_DATASET RECORDS_
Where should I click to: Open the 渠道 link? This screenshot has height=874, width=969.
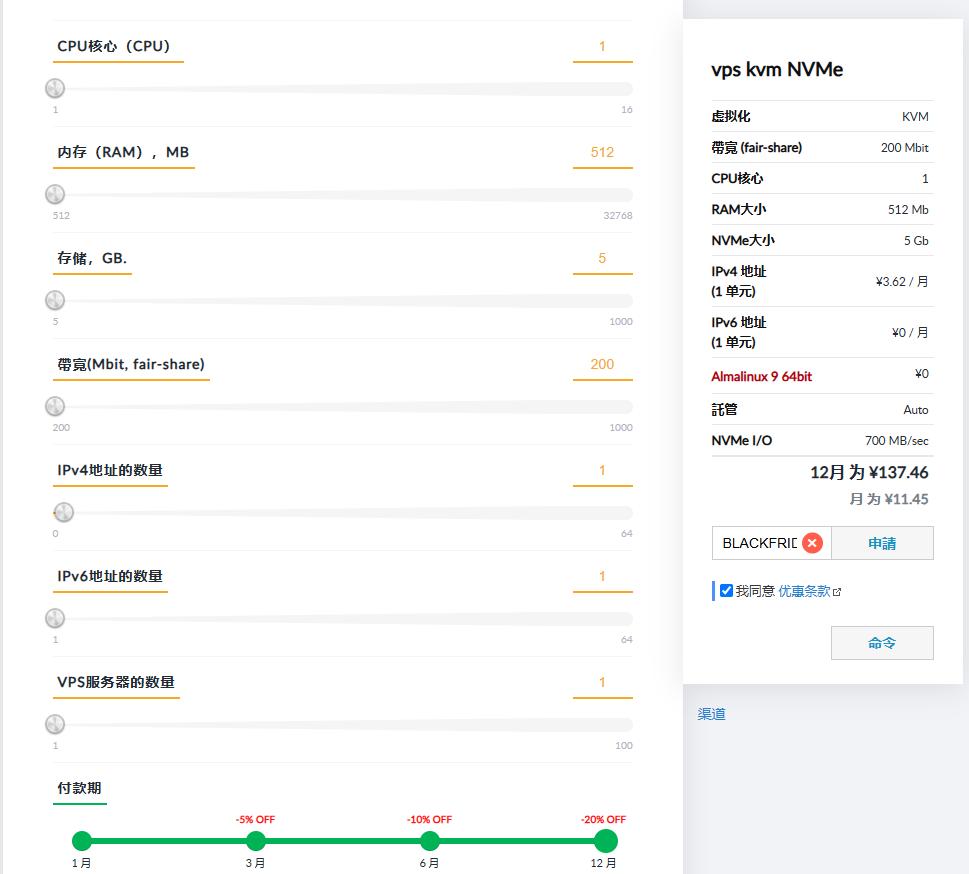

...

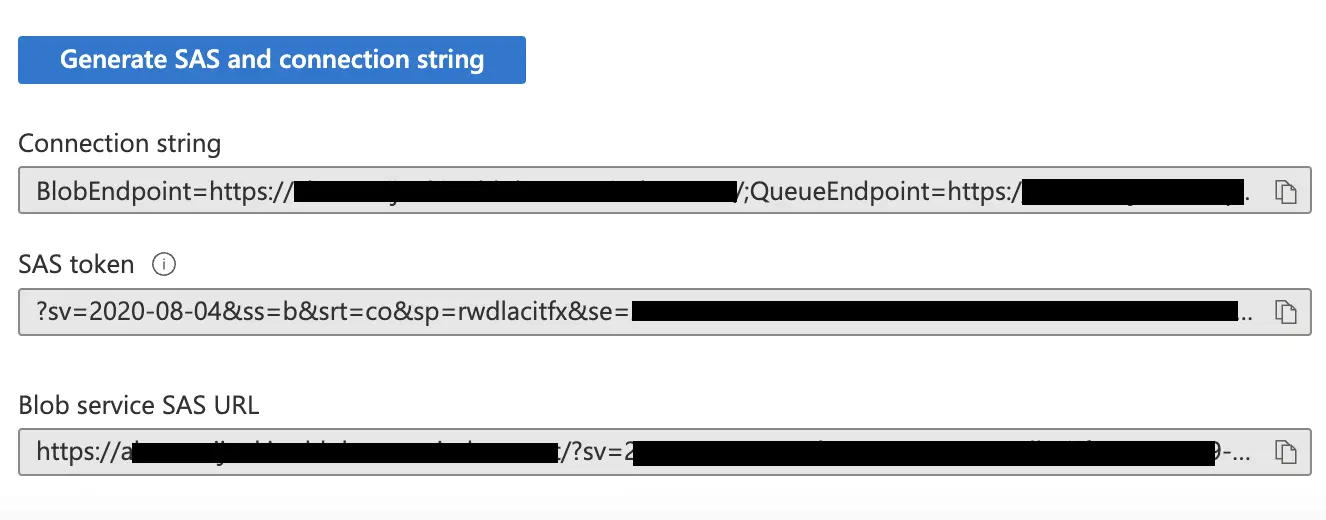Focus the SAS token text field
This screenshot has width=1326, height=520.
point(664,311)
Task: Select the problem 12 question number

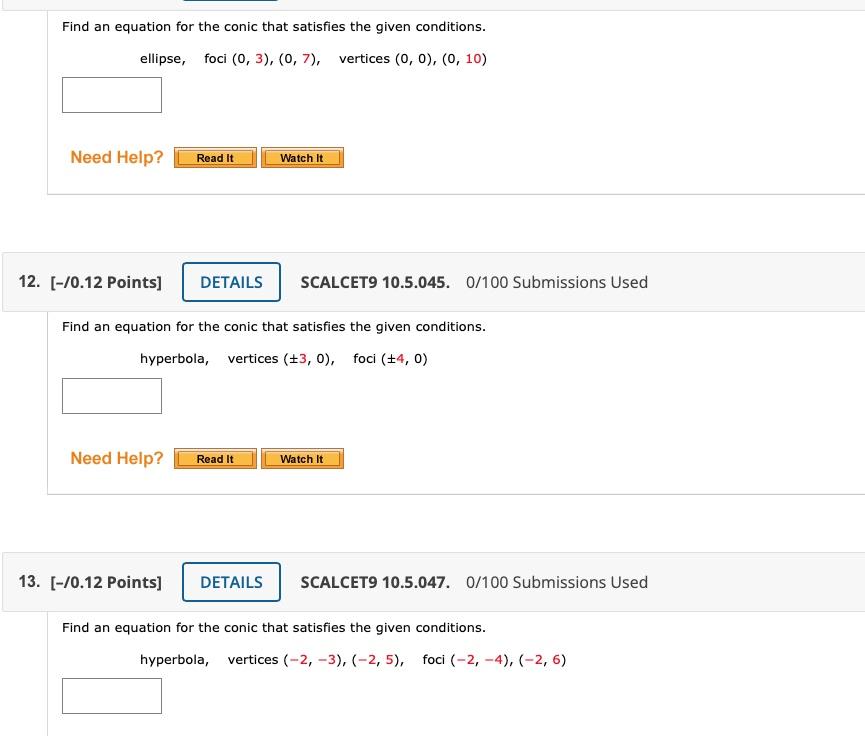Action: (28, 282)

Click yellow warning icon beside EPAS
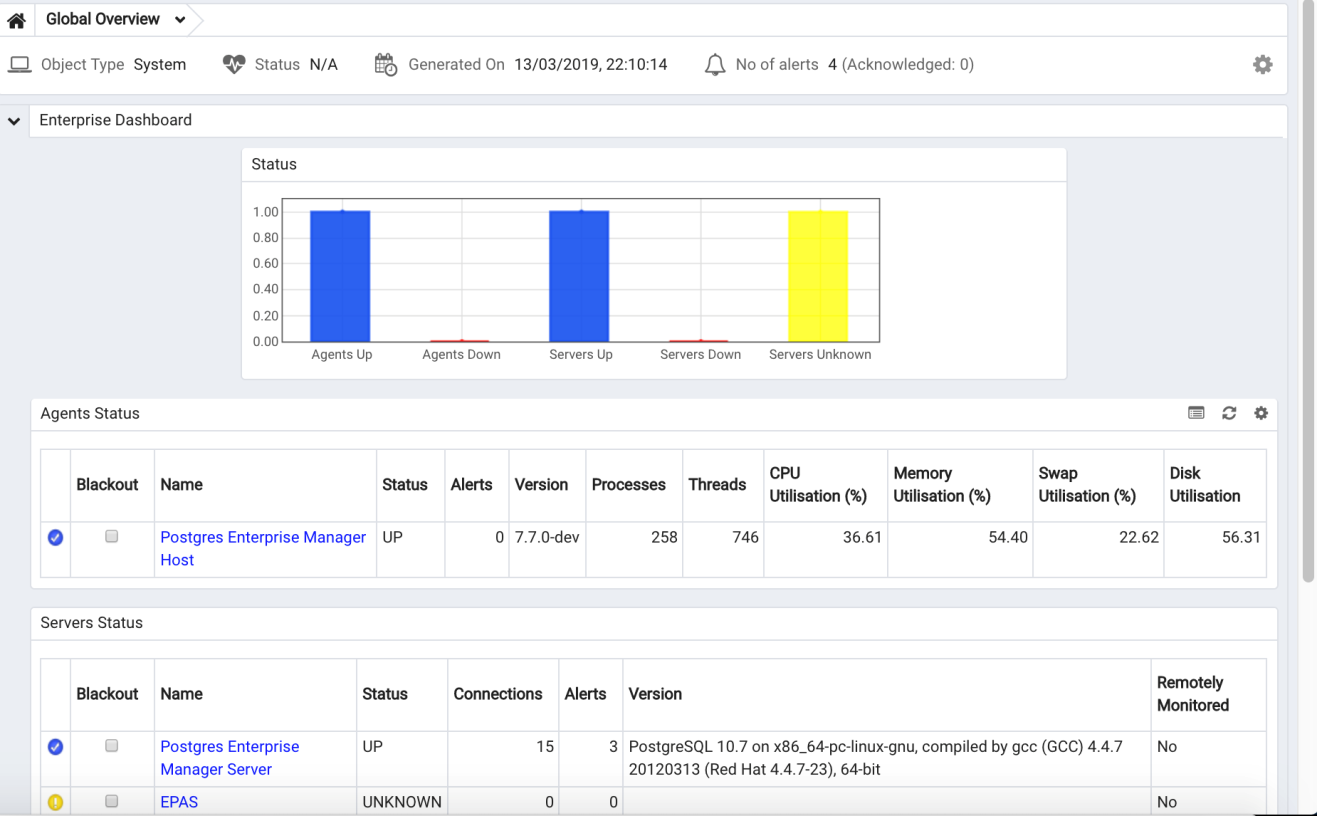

==

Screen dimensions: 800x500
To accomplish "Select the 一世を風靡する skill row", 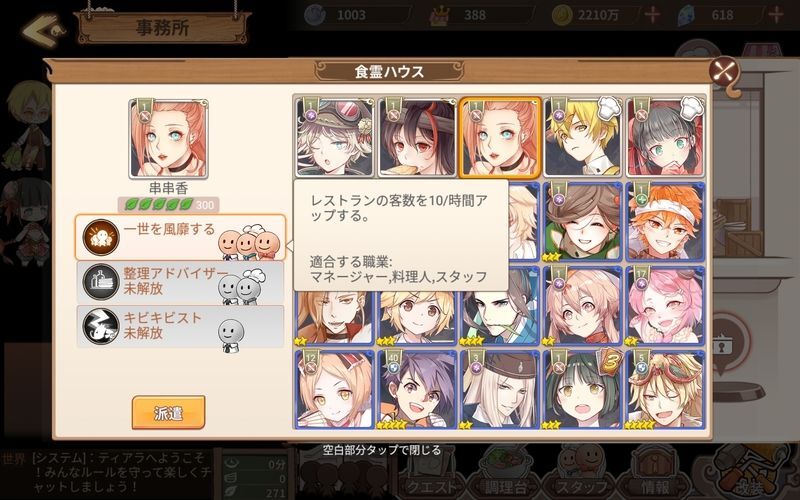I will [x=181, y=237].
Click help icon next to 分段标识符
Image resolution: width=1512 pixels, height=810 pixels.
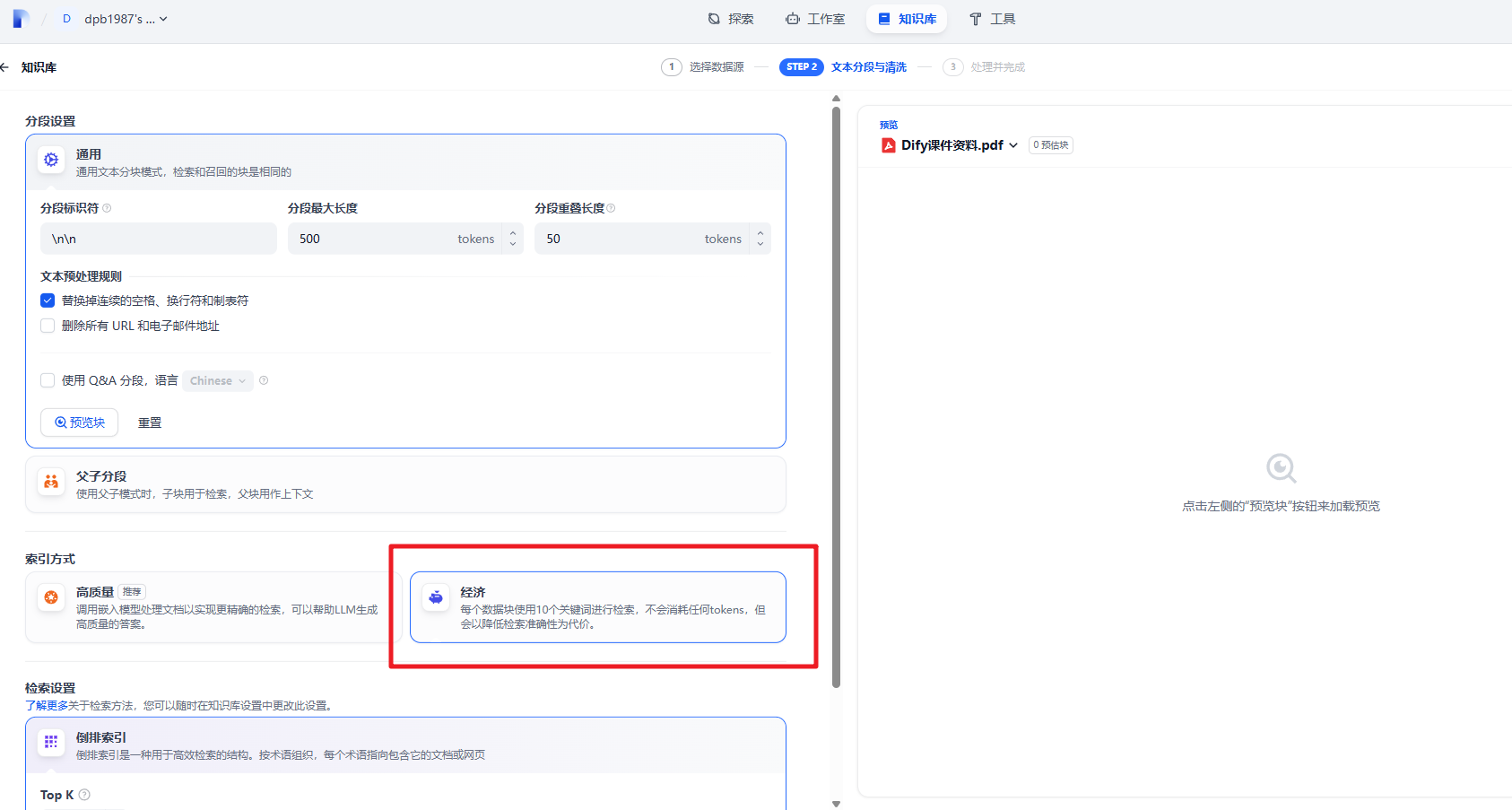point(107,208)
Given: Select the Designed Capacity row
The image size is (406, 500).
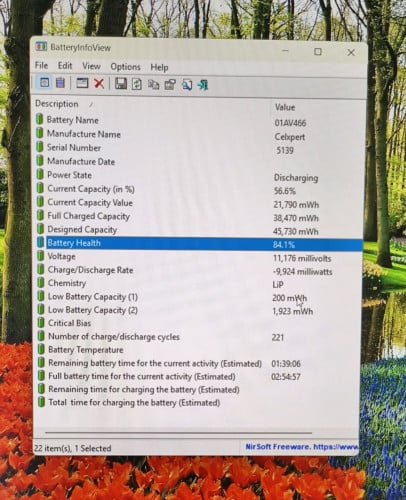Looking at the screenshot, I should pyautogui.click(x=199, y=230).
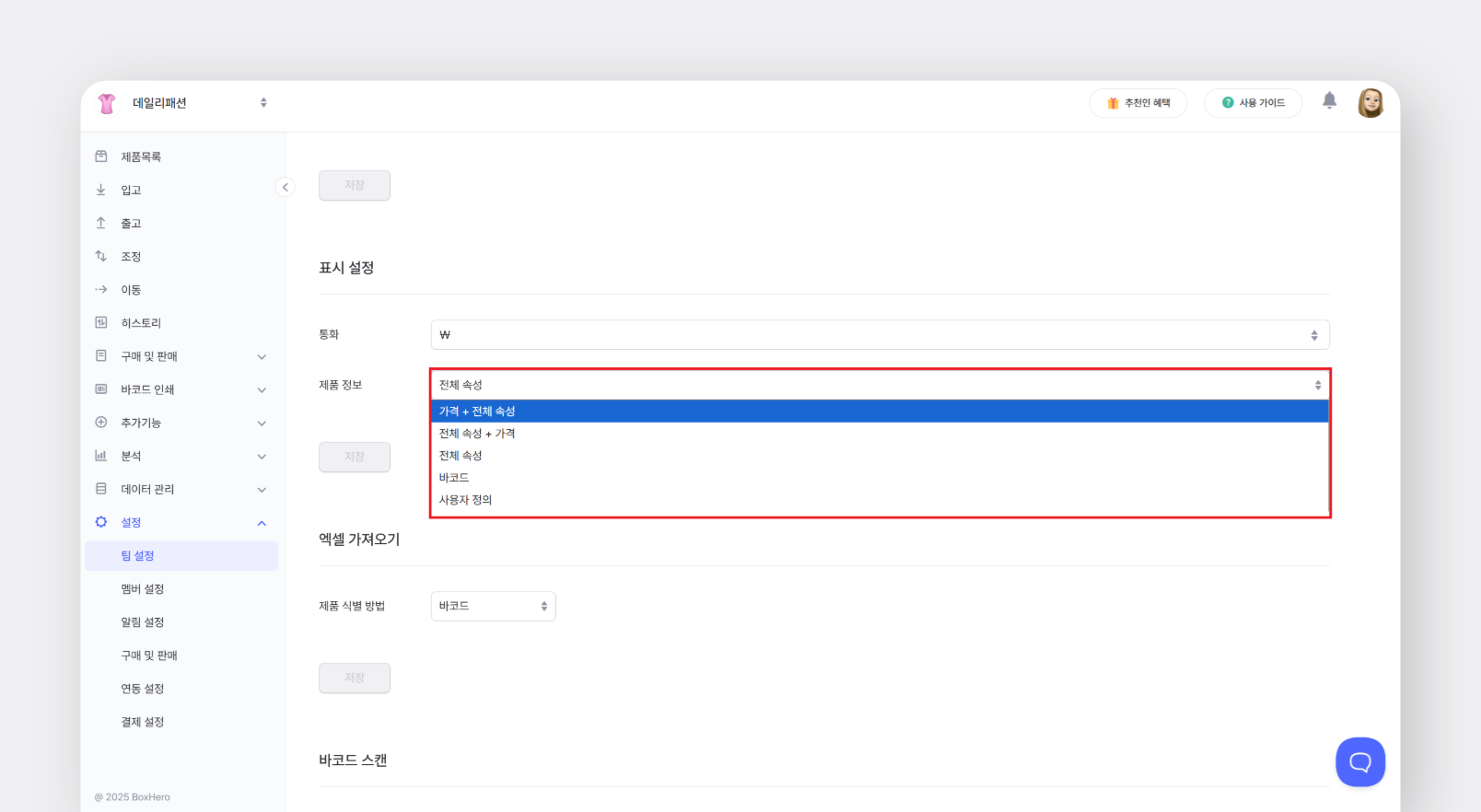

_INSTRUCTIONS FOR THE TASK_
Show all lines in the entries above where the string "icon" appears.

_EXPECTED ANSWER_
Click yellow warning icon beside EPAS
Click help icon next to 分段标识符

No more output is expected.